Model selection and MrBayes preparation

Overview

After concatenating multilocus alignments and exporting the final dataset, a common next step is to determine suitable substitution models for each partition and prepare the dataset for Bayesian phylogenetic analysis. In catGenes, this workflow is supported by evomodelTest().

The function evomodelTest() performs evolutionary model selection using phangorn::modelTest(), identifies the best-fitting model according to an information criterion, and can generate MrBayes command blocks for downstream analysis. When desired, it can also append these commands directly to NEXUS files.

This article explains how to use evomodelTest() for model selection and MrBayes preparation, how its main arguments affect the output, and how it fits into a broader catGenes phylogenetic workflow.

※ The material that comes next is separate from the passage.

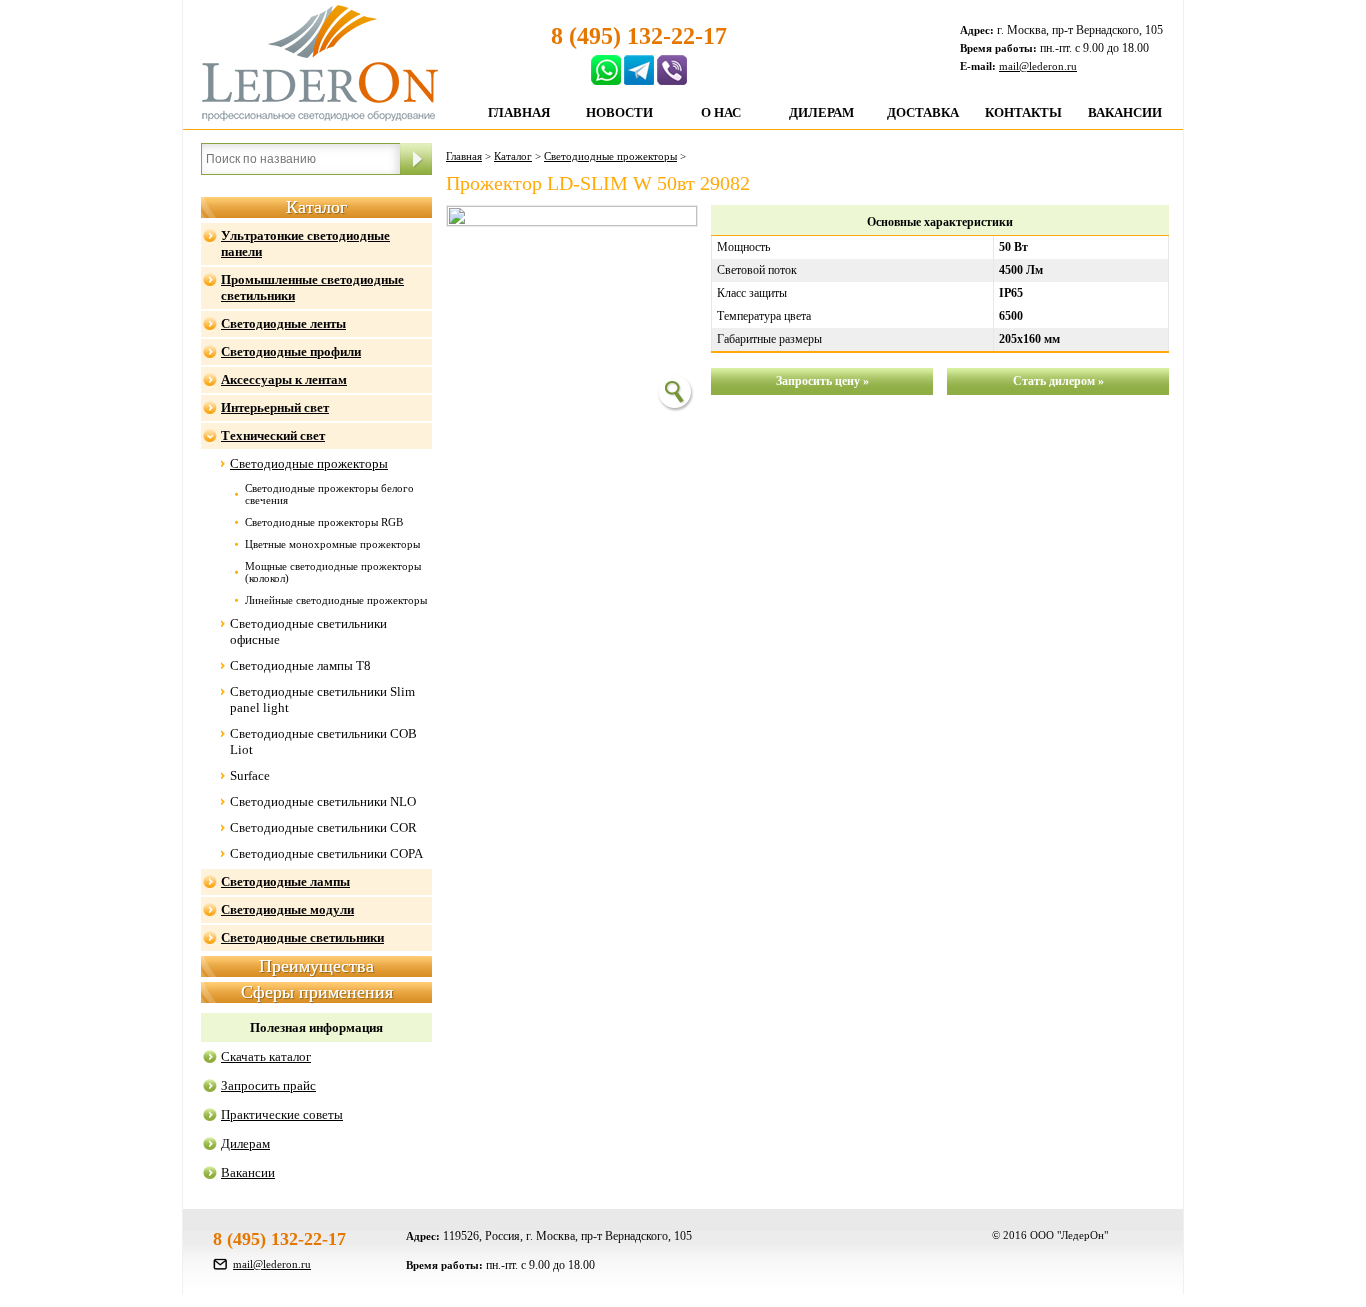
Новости (619, 112)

When to use `evomodelTest()`

Use evomodelTest() when:

you already have one or more aligned NEXUS files
you want to compare nucleotide substitution models for each locus
you want to select models according to AIC or BIC
you want to generate a MrBayes block automatically
you want to prepare a combined partitioned dataset for Bayesian analysis

A typical point to use this function is after:

aligning loci
loading them into R
concatenating the dataset
exporting the aligned partitions or final concatenated matrix as NEXUS

Relationship with the broader workflow

A common catGenes workflow is:

retrieve or mine sequences
align loci
concatenate the dataset with catfullGenes() or catmultGenes()
export the final matrix with writeNexus()
use evomodelTest() to select models and prepare a MrBayes block
run MrBayes with mrbayesRun()

This means evomodelTest() serves as the bridge between dataset preparation and Bayesian phylogenetic inference.

Basic usage

A simple model-selection workflow looks like this:

library(catGenes)

evomodelTest(
  nexus_file_path = "Vataireoids.nex",
  model_criteria = "BIC"
)

This evaluates substitution models for the provided NEXUS alignment and generates a report of model-selection results.

Required input

The main input is nexus_file_path, which points to one or more NEXUS alignment files.

For example:

evomodelTest(
  nexus_file_path = "path/to/ITS.nex"
)

or, for multiple locus files:

evomodelTest(
  nexus_file_path = c("path/to/ITS.nex",
                      "path/to/matK.nex",
                      "path/to/rbcL.nex")
)

These can be individual alignments that you later want to use in a partitioned Bayesian analysis.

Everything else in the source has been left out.